Question: I am a 32-year-old woman who has been dating a wonderful man for a little over a year. We are now making lifelong plans together, starting with the process of looking for a new home to move into together.
My boyfriend has joint custody over his 5-year-old son, who until now, for logistical reasons, has lived solely with his mom. We are looking at homes with the idea that his son would start living with us half of the time. His son and I have a very good and ever-growing relationship; the three of us have been car camping together multiple times, and I see him at least once a week (usually more). He's a sweetheart, and I welcome the idea of having him living with us, getting to know him better, and helping my boyfriend raise him.
What are the sorts of things I should be prepared for, and my boyfriend and I should discuss, before we move in together with his son? Any big issues that couples need to address when moving in together when one partner has a child? Neither of us has lived with a partner before, and neither has lived with kids. I want to make sure we're preparing as best we can for this major change all three of us will be making.

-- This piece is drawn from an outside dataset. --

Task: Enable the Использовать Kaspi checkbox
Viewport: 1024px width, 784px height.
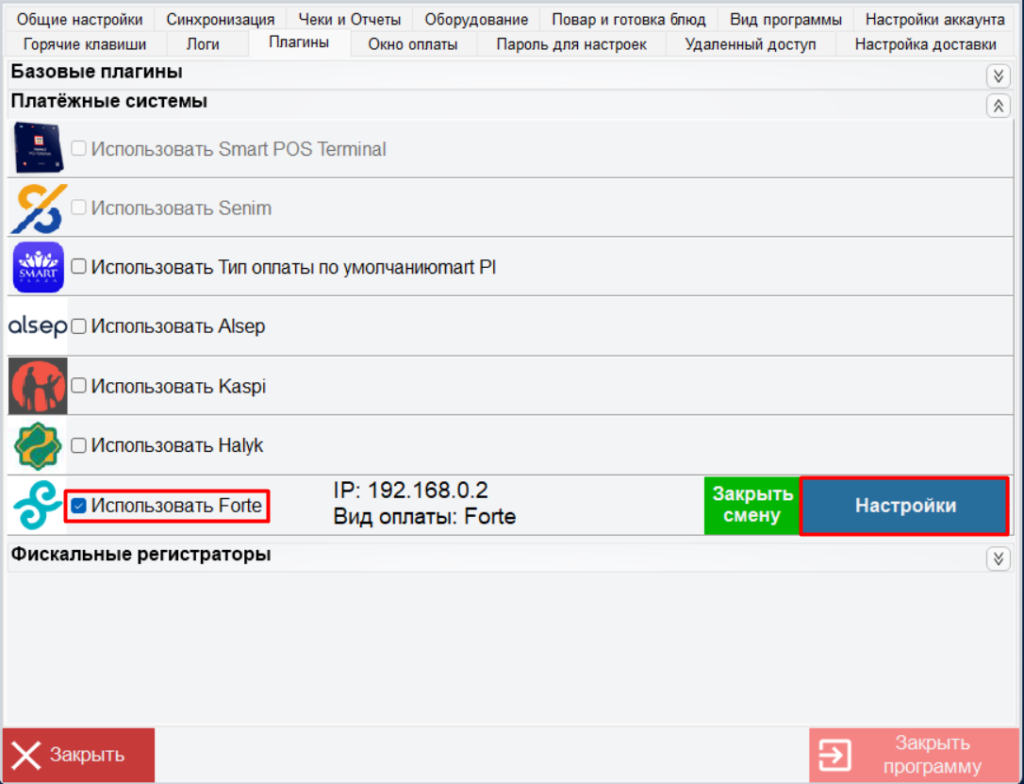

Answer: You can make sure you're permanent. Before the house, before the half-time custody, before the book on stepfamily dynamics, there is your relationship with the father of this boy. Calling him your "boyfriend" says you're either still just dating, or are in the gray area between "dating" and "lifelong," and that says forming this stepfamily is premature. Period.
Setting up this "and-son-makes-three" household before you and your boyfriend have made a life commitment is just fundamentally not in the best interests of the child. You may have no intention of becoming the first in a series of Dad's Live-In Girlfriends, and he may not remotely intend you to become that, but your best insurance against that outcome is patience. Don't gather under one roof and then commit. Commitment, then roof. Please.

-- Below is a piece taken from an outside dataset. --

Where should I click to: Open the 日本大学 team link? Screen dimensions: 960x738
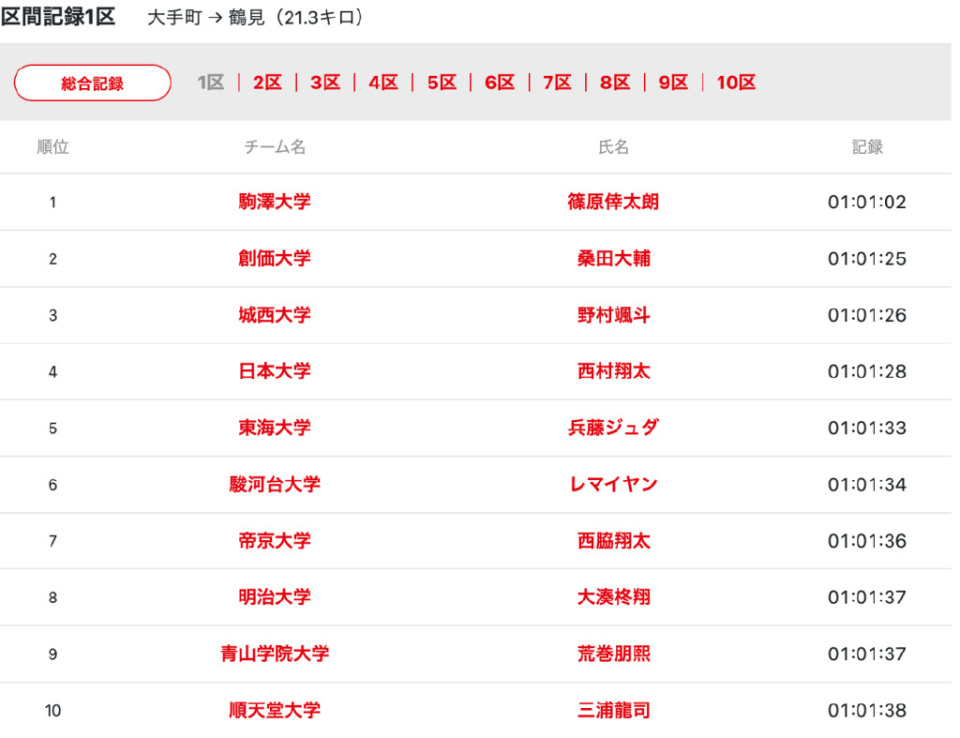pos(275,372)
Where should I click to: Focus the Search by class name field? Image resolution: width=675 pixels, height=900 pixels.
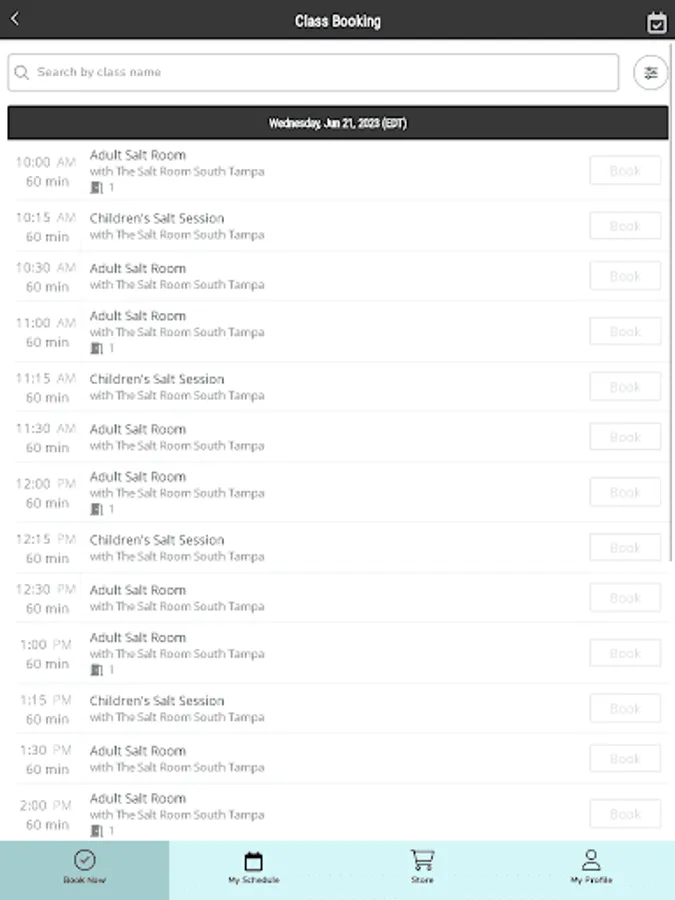313,72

Enroll in a reputable parenting program together, both to prompt important conversations and to establish a resource for when you're caught unprepared by a challenge, phase, diagnosis, or anything else from the what-did-we-get-ourselves-into menu (which is hardly just for stepfamilies). The pediatrician is a good place to ask for a referral, since the office staff will be familiar with local offerings.
You sound caring and conscientious; please add "careful" to the list.